The Easter Bunny Can Read Maps!
Maya and I missed Easter. Well I missed Easter. Despite a "tummy ache" and other flu-like symptoms, Maya was still able to color six dozen eggs with her family and whip off a letter to the Easter Bunny before she began strengthening her Mother's case for hardwood floors. My money is on my sister getting her floors in '08. So far, green jelly beans don't come out of white carpets.
I think Maya had an inkling her energy was running out. She was afraid she'd be too tired to go on the Easter Egg Hunt but since she still had enough energy to sub for the little girl in the Volvo commercial, my sister suggested she write a letter to the Easter Bunny.
Dear Easter Bunny,
Please put my Easter Basket Where it Shows You on the Map. Thank you!
Love, Maya.
Maya has a book on punctuation. Apparently it's not lost on her. She was able to crank out her letter in under 40 "Hey Moms" so Carol suggested she draw the Easter Bunny a map of her room.
Maya woke up on Easter morning with a temperature of 104. It didn't phase her one bit though, "Mama! Mama! Mama! Daddy!
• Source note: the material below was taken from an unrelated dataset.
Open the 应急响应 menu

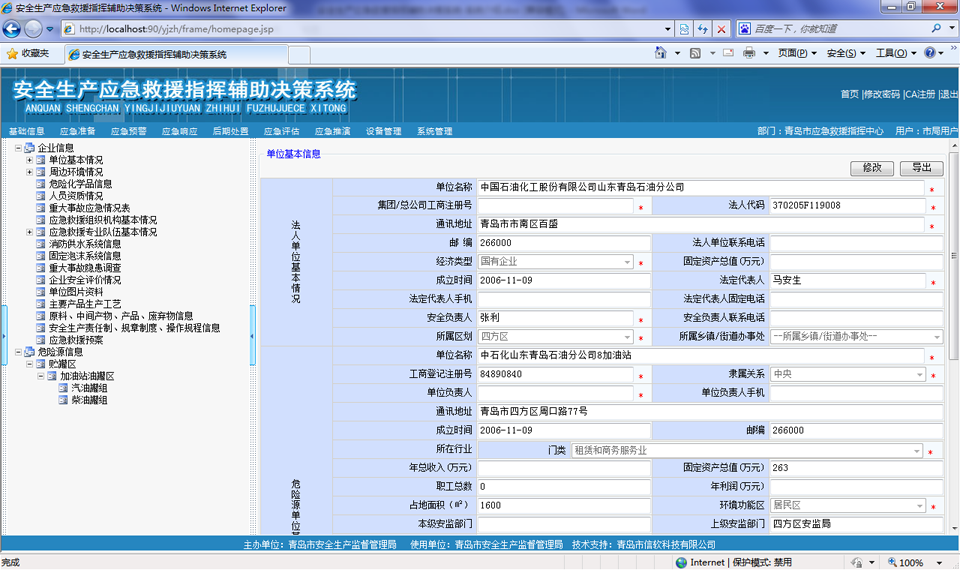pos(179,131)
The Easter Bunny can read maps!" Her Easter basket was indeed, right next to her bed on a little stool when she woke up.
I'll have what she's having...
I had a fever for 5 days straight. I couldn't have written a letter to save my life. I was taking three showers a day because the body aches were so bad. In fact, the only thing that's kept me going throughout this whole flu has been comparing my energy to Maya's. Hearing how well she's doing gives me hope that I'll actually get rid of this soon. And well it makes me feel really sorry for my sister, Carol.
I call over for a daily reports:
"Her fever is 102 but she's racing around the house on a bike."
"Her fever was 103 last night. Today she's making beaded tiara's for all of her stuffed animals."
"She threw up this morning. Now she's eating chocolate and green jelly beans."
Maya’s fevers are gone. She’s in the whooping cough phase. I’m in the “Help, I’ve fallen and I can’t get up phase”. The only thing that’s keeping me going is that I’m out of Martinelli’s apple juice.
An Apple a Day Keeps the Pizza Man Away
Most of you know I don’t like to mention brands on the site because I don’t work for free. But I’m breaking my rule. I love Martinelli’s apple juice. $6.99 for a half gallon of juice is outrageous. Unless you consider that it’s not from concentrate and it’s made from U.S. grown, hand picked, tree-ripened fresh apples. If we don’t take care of our farmers, who will?
I buy the half-gallon size container and then fill up one glass apple. When my little apple is gone, I know I’ve had 10 ounces of apple juice. I usually make my little glass apple last a few days. I like to take sips when I’m “starving”. It buys me enough presence of mind to slow down and prepare something healthy. 
When I know I’m in the mood for a “huge glass”, I pour four ounces of juice over an enormous amount of crushed ice in the largest glass I have. It looks like “a lot”, it tastes like a lot and it’s as decadent as any dessert on earth.
Real or Pop Fiction?
The real reason I had to come clean about my Martinelli’s apple cake addiction? Right now, I’m drinking faux. Someone was kind enough to come over and stock my fridge. Can you think of anything more romantic? I could hardly specify brands…So now I’m, you know, putting it out here that I’m an MGM girl. I mean everyone reads my blog. Right, dad?